::: Record excerpts :::
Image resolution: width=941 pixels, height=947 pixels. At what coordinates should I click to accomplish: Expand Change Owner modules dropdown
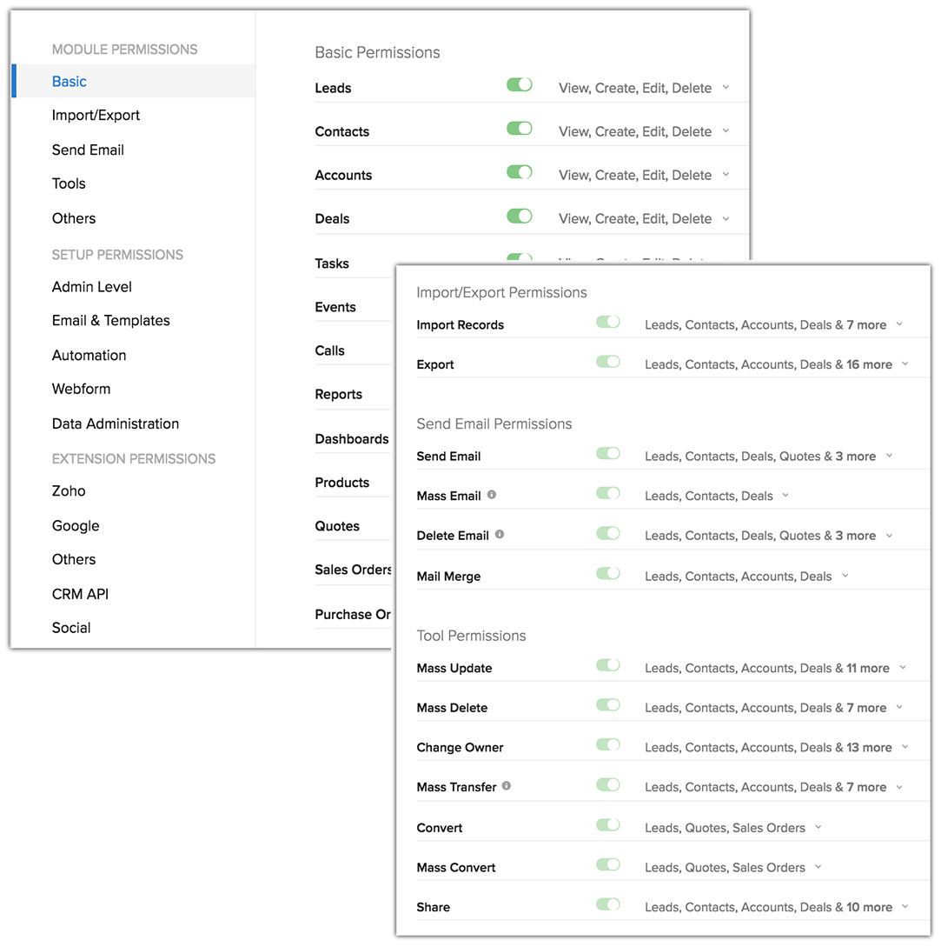tap(905, 747)
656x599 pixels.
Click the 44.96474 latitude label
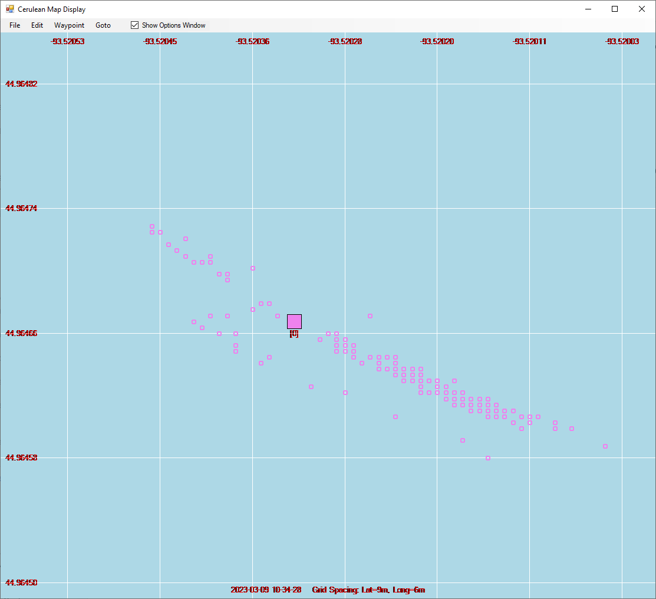click(21, 208)

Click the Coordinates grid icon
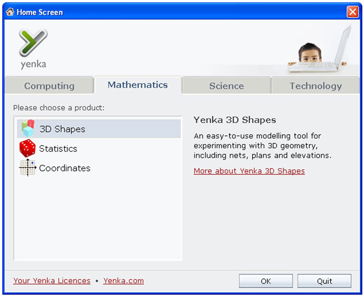[28, 168]
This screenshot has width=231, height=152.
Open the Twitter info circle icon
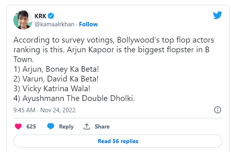(218, 110)
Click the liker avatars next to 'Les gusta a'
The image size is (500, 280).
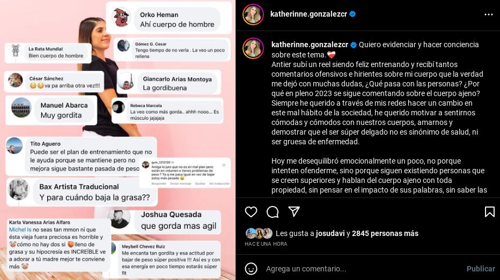coord(259,233)
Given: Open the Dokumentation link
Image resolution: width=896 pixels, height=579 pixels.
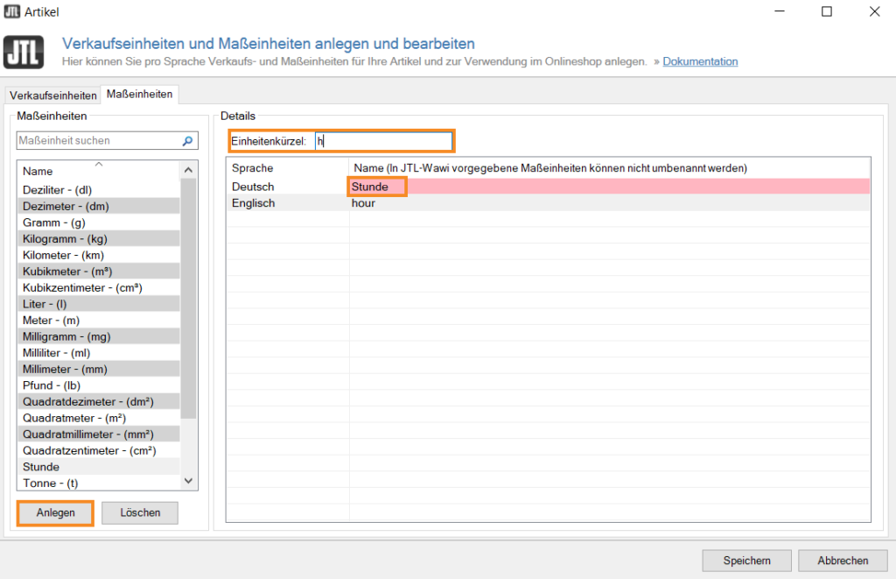Looking at the screenshot, I should pyautogui.click(x=700, y=62).
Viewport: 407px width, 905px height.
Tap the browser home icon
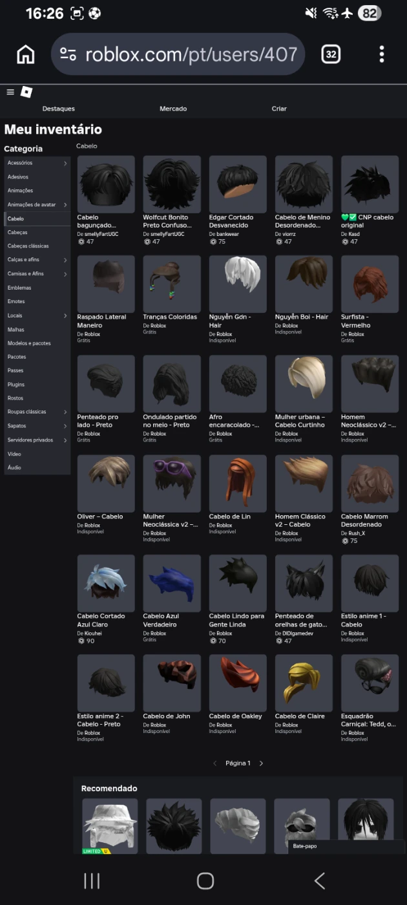[x=26, y=55]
:::
Reproduce every line of the entries above word for word, leaving out the pictures.

Image resolution: width=941 pixels, height=947 pixels. At what coordinates should I click to accomplish: Expand Change Owner modules dropdown
tap(905, 747)
656x599 pixels.
Click the 44.96474 latitude label
click(21, 208)

Click the Coordinates grid icon
[28, 168]
This screenshot has width=231, height=152.
Open the Twitter info circle icon
(218, 110)
Click the liker avatars next to 'Les gusta a'
The image size is (500, 280).
coord(259,233)
Given: Open the Dokumentation link
Image resolution: width=896 pixels, height=579 pixels.
Looking at the screenshot, I should pyautogui.click(x=700, y=62).
Viewport: 407px width, 905px height.
Tap the browser home icon
[x=26, y=55]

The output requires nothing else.